Myanmar : Ban déplore la condamnation d'Aung San Suu Kyi
11 août 2009 – Le Secrétaire général de l'ONU, Ban Ki-moon, déplore la condamnation de la chef de l'opposition et Prix Nobel de la paix Aung San Suu Kyi par un tribunal au Myanmar et appelle à sa libération immédiate, a déclaré mardi sa porte-parole, Michèle Montas.
« Le Secrétaire général est profondément déçu par le verdict concernant Daw Aung San Suu Kyi. Le Secrétaire général déplore cette décision », a souligné Mme Montas dans une déclaration.
De son côté, le Conseil de sécurité a eu des consultations sur le Myanmar mardi après-midi.
Selon la presse, Daw Aung San Suu Kyi, 64 ans, a été condamnée mardi à trois ans de travaux forcés pour avoir violé les termes de son assignation à résignation, une condamnation qui a été rapidement commuée en une nouvelle assignation à résidence d'une durée de 18 mois.

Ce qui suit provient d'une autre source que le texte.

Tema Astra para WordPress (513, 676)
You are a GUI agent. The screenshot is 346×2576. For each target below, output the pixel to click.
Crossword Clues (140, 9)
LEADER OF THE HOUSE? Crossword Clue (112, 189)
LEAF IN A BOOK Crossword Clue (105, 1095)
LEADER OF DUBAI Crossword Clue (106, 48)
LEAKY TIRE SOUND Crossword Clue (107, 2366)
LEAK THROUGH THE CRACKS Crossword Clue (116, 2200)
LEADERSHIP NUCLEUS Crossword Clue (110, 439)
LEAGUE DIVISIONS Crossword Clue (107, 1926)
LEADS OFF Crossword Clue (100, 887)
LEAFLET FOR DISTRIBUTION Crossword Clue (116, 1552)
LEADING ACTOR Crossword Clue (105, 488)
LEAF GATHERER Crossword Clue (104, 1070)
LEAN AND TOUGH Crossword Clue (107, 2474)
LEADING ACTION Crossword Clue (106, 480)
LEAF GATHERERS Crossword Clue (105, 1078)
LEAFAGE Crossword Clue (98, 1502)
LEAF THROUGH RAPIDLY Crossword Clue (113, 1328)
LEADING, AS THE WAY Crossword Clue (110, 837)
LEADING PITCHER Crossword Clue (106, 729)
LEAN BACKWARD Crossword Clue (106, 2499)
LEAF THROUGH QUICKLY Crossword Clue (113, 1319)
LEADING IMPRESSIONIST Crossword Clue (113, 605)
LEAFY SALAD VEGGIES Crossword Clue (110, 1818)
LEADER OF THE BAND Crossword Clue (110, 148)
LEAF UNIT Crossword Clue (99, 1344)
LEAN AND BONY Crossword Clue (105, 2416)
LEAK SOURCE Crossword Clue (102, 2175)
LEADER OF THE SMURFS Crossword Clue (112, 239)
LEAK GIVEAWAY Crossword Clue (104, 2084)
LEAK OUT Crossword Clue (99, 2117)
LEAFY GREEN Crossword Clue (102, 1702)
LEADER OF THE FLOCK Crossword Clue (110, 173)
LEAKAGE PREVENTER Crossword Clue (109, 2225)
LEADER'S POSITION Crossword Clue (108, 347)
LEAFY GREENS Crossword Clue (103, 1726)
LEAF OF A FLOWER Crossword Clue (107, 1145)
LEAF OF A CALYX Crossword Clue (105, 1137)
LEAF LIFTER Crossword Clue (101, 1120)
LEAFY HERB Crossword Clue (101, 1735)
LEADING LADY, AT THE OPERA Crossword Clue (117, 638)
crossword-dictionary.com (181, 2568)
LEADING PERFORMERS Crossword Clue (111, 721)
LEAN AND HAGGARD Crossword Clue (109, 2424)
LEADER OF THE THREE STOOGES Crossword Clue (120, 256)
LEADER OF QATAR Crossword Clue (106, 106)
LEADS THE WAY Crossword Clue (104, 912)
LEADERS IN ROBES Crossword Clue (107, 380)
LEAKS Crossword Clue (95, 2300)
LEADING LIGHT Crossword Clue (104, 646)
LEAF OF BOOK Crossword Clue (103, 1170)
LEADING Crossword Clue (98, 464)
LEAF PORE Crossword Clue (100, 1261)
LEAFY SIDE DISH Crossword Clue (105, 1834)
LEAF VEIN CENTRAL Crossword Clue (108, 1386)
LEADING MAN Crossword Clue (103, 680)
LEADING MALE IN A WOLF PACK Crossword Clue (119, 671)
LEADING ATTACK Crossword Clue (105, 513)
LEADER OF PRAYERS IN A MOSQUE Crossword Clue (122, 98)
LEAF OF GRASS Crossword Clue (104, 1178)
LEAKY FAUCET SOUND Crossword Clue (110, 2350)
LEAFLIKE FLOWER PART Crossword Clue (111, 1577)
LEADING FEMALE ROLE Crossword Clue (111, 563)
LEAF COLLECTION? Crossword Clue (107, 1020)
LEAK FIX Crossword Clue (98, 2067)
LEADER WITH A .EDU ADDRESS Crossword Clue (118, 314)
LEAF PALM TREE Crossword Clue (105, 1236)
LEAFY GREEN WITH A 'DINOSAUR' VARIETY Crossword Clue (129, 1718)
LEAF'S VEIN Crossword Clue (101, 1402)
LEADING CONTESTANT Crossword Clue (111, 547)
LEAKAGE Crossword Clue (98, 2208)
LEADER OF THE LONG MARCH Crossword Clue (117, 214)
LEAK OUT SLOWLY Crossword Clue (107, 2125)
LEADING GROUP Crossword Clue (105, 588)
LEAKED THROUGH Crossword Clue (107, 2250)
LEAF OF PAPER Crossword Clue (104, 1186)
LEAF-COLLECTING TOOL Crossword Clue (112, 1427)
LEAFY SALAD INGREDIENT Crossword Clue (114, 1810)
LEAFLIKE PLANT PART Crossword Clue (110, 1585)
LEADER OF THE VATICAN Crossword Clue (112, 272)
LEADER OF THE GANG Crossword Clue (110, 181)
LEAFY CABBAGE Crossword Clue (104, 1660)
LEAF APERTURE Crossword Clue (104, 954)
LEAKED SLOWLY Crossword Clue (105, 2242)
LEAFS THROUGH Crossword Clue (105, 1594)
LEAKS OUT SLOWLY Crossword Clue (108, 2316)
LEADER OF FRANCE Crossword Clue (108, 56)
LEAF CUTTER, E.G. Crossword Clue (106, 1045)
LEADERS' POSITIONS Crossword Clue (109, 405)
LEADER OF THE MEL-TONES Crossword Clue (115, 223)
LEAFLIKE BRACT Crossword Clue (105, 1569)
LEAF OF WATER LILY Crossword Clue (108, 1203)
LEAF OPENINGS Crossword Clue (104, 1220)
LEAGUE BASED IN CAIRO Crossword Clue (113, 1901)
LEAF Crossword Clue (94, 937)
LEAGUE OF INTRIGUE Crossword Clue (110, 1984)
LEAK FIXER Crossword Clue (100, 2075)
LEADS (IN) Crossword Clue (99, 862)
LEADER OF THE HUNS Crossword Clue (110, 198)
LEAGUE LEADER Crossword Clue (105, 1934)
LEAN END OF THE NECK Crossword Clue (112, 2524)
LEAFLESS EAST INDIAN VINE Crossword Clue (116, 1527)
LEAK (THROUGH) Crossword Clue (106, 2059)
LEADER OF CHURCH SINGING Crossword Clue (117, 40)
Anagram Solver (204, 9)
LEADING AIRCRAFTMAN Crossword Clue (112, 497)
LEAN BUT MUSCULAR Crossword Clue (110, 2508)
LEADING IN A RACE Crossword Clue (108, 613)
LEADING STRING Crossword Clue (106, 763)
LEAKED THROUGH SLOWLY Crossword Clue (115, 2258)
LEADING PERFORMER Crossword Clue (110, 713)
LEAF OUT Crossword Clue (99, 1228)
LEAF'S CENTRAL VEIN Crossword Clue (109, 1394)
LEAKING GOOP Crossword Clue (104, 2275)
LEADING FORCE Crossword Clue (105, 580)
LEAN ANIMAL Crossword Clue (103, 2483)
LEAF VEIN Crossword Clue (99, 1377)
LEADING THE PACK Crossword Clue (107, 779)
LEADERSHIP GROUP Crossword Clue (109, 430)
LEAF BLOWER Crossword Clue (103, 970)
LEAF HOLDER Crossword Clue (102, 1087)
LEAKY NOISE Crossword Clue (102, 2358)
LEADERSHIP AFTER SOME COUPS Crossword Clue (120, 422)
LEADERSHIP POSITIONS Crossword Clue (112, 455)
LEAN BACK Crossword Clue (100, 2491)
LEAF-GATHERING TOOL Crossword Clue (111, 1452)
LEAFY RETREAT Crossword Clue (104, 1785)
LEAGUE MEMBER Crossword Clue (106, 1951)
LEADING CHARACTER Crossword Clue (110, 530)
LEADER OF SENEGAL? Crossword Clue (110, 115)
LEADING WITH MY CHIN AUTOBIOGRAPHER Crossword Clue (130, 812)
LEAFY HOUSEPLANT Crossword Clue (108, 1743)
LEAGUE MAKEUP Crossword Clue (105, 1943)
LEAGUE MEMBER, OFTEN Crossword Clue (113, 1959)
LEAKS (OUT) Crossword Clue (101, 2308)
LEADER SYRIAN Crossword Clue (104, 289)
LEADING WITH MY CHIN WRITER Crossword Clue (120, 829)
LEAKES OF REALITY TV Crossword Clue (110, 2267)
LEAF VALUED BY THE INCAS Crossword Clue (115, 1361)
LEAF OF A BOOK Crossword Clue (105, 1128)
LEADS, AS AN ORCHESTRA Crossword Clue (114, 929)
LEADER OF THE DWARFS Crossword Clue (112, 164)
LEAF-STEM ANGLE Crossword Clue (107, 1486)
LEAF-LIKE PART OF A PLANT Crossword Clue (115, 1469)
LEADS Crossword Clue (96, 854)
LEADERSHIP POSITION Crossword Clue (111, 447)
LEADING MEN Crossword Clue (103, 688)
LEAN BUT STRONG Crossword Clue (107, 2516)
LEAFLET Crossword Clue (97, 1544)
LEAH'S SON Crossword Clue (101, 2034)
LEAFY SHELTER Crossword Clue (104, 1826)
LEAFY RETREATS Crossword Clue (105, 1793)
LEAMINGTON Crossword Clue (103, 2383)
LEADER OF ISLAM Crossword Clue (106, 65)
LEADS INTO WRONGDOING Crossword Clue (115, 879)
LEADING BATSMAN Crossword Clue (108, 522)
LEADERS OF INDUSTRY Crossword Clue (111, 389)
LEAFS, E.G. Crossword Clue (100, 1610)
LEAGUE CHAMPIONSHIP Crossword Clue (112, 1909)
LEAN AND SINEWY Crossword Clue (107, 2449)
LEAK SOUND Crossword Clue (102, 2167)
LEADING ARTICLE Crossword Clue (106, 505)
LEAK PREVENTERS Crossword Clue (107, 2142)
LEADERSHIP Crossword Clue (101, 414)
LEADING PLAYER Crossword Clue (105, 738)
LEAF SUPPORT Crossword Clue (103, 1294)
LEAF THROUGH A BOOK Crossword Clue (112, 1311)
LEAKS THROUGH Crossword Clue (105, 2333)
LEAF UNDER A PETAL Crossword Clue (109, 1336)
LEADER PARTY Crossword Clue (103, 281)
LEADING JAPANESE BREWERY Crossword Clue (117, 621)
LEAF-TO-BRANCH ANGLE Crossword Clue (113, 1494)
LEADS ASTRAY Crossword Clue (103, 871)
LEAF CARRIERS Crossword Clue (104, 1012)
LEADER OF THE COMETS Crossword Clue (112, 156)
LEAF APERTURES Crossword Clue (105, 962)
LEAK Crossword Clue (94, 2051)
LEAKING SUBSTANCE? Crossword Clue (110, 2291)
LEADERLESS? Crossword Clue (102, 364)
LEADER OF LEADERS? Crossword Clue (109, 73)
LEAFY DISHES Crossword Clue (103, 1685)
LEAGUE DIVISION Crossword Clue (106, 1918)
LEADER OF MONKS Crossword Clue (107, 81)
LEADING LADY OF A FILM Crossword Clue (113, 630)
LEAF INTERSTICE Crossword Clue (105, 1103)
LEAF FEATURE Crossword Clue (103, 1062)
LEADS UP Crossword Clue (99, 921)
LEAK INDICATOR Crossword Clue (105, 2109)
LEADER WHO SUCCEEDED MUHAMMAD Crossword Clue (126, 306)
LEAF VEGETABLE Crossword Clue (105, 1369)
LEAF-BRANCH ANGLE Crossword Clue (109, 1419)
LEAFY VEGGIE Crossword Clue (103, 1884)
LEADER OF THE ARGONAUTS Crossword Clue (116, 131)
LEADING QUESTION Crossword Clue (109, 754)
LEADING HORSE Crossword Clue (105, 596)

Aung San Suu Kyi vient de passer cinq ans assignée à résidence. Alors que sa libération présumée était proche, un nouveau procès avait été ouvert en mai à son encontre concernant un incident au cours duquel un étranger avait réussi à pénétrer dans la maison où elle a été détenue au cours des 14 des 20 dernières années.
Ban Ki-moon « appelle le gouvernement à libérer immédiatement et sans condition Daw Aung San Suu Kyi et à engager sans délai des discussions avec elle comme partenaire essentiel dans le processus de dialogue national et de réconciliation », a ajouté sa porte-parole. « Si elle et tous les autres prisonniers politiques au Myanmar ne sont pas libérés et autorisés à participer à des élections libres et justes, la crédibilité du processus politique continuera à susciter le doute ».
De leur côté, quatre experts indépendants auprès des Nations Unies ont dénoncé un "procès sans fondement" destiné "à exclure Aung San Suu Kyi des élections de 2010".
"Le tribunal n'était pas indépendant, les garanties judiciaires ignorées et les accusations sans substance", ont ajouté ces quatre experts dans un communiqué commun. "Ce procès n'aurait jamais dû avoir lieu", ont-ils ajouté.
Ces quatre experts sont le rapporteur spécial sur la promotion de liberté d'opinion et d'expression, Frank La Rue, la rapporteuse spéciale sur la situation des défenseurs des droits de l'homme, Margaret Sekaggya, le rapporteur spécial sur la situation des droits de l'homme au Myanmar, Tomas Ojea Quintana et le vice-président/rapporteur du groupe de travail sur la détention arbitraire, El Hadji Malick Sow.